Overview of the role of data analytics in market research
A systematic approach to interpreting data is essential to maximising the insights that can be generated from it. Although data has can be highly informative, its uses in market research are limited unless it is analysed and presented clearly. For example, it is unlikely that the key trends and correlations of a large dataset can be discerned just from glancing at it. Therefore, data analytics play an important role in market research by condensing large and disorganised swathes of data into a series of concise insights that inform an understanding of a given market.
Why is data important?
For research to provide an accurate reflection of market trends and generate robust insights, it is critical to gather sufficient data to base analysis on. Without this step, findings tend to be built on gut-feelings or assumptions rather than evidence gleaned from real-world market data. Hence, it is critical for market research to contain at least some elements which are corroborated by data-driven insight.
Moreover, data provides an objective representation of the market. Statistics and figures are not swayed by emotion and instead simply represent current market sentiments through numbers. Larger datasets can also help precipitate accuracy by being more representative of the market. Having more respondents mitigates the effects of outliers skewing the data to not truly reflect what the actual state of the market is. Thus, leveraging data can help to remove some of the subjectivity which can cloud judgement when drawing conclusions about the situation in a certain market.
Methods of data analysis
Given how data is such a key resource in market research, Vox.Bio seeks to maximise its potential by using data analytics. Below are a few of the methods that can be used to harness the power of data.
Descriptive analysis makes data easier to understand by summarising it to capture the essence of multiple datapoints in a concise fashion. For example, a market research team might want a snapshot of how a certain product is perceived amongst a large group of respondents. Inevitably, as more perception scores are collected, the overall sentiment of the group of respondents will become less clear in the raw data as it will just be a large column of numbers. With descriptive analysis however, the set of scores can be broken down into an easy-to-follow set of metrics (such as the mean, median and mode) which provide a good overview of how the respondents perceive the product. The distribution of the scores is another descriptive analytic which can be represented in a simple diagram to show if the overall sentiment is skewed towards higher or lower scores. An additional breakdown of the percentage of the sample in each response band can further illuminate how respondents find the product as it shows where the majority of responses lie.
Furthermore, descriptive analysis can be used to discern trends amongst different response groups. If there are groups of interest in a dataset who might have different characteristics, these differences will not be apparent in the raw data. Descriptive analysis provides a simple solution by breaking down key metrics by the different response groups which should make the defining characteristics of these response groups more apparent. An example of this would be the mean and median score for a particular metric being far higher amongst groups of respondents from a particular country when compared to the rest of the sample.
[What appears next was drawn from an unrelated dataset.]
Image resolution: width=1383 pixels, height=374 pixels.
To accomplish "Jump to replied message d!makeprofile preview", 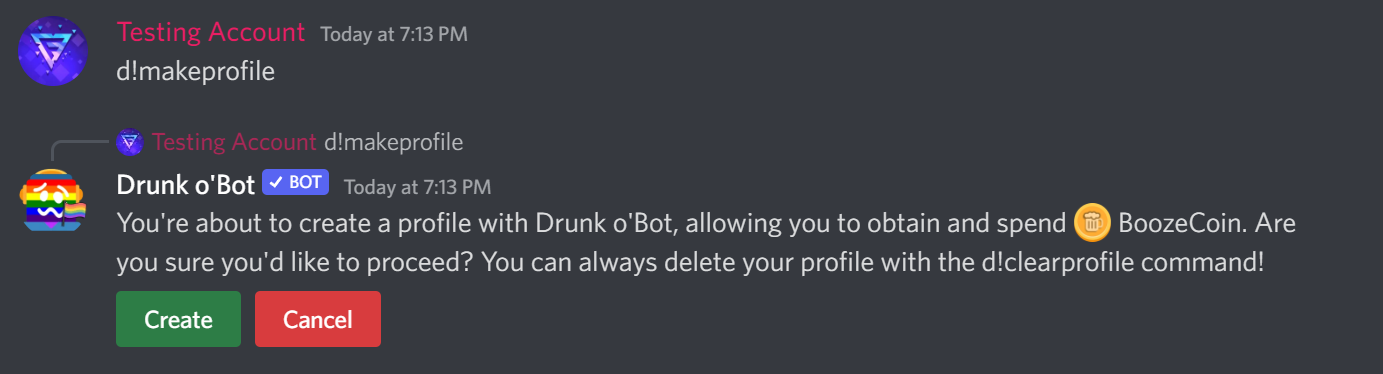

Descriptive analytics are usually accompanied by significance testing which provides more depth to the analysis. Significance testing is used to discern if there is an actual difference between groups, or if the observed differences are purely coincidental. This is vital in market research since market researchers often want to know if there are different groups within a target market. One example where significance testing might be used is in the assessment of average Net Promoter Scores (NPS) (an often-used metric in market research that gauges how likely a respondent would be to recommend a particular product) amongst different response groups. Average NPS might be higher amongst a specific group of respondents (labelled ‘Group A’ for simplicity) compared to the rest of the sample. In this instance, significance testing can help to determine if ‘Group A’ respondents systematically have a higher NPS, or if the difference was merely a coincidence of sampling.
The main objective of regression analysis is to evaluate the relationship between two or more metrics. Regression analysis can reveal a directional relationship (does the value of a metric rise or fall as the value of another metric rises?) and even measure the strength of that relationship (how intensely do the values of two metrics correlate with each other?). Moreover, regression analysis can reveal the nature of this relationship by showing how much certain metrics affect each other (what effect does a 1-point increase in NPS score for a product have on the percentage market share that product has?).
Relationships between metrics are often of great interest to market researchers as they can reveal real drivers of choice. For example, regression analysis may reveal that the level of agreement with a certain marketing statement is positively and strongly correlated (the value of both metrics rises together closely) with the usage of a particular product. This would therefore indicate that an effective strategy to help maximize uptake of this product would be to prioritise that specific marketing statement in messaging (rather than other less strongly correlated ones).
In the field of market research, we often want insights to be data-driven since this means that conclusions reached are robust and evidence-based. However, data on its own cannot provide good insight. Therefore, it is imperative for market researchers to incorporate data analytics into their research to summarise data into more easily comprehensible forms. More advanced techniques can also be used to extract key trends which ultimately help to craft a coherent narrative from data as opposed to a collation of figures with no context.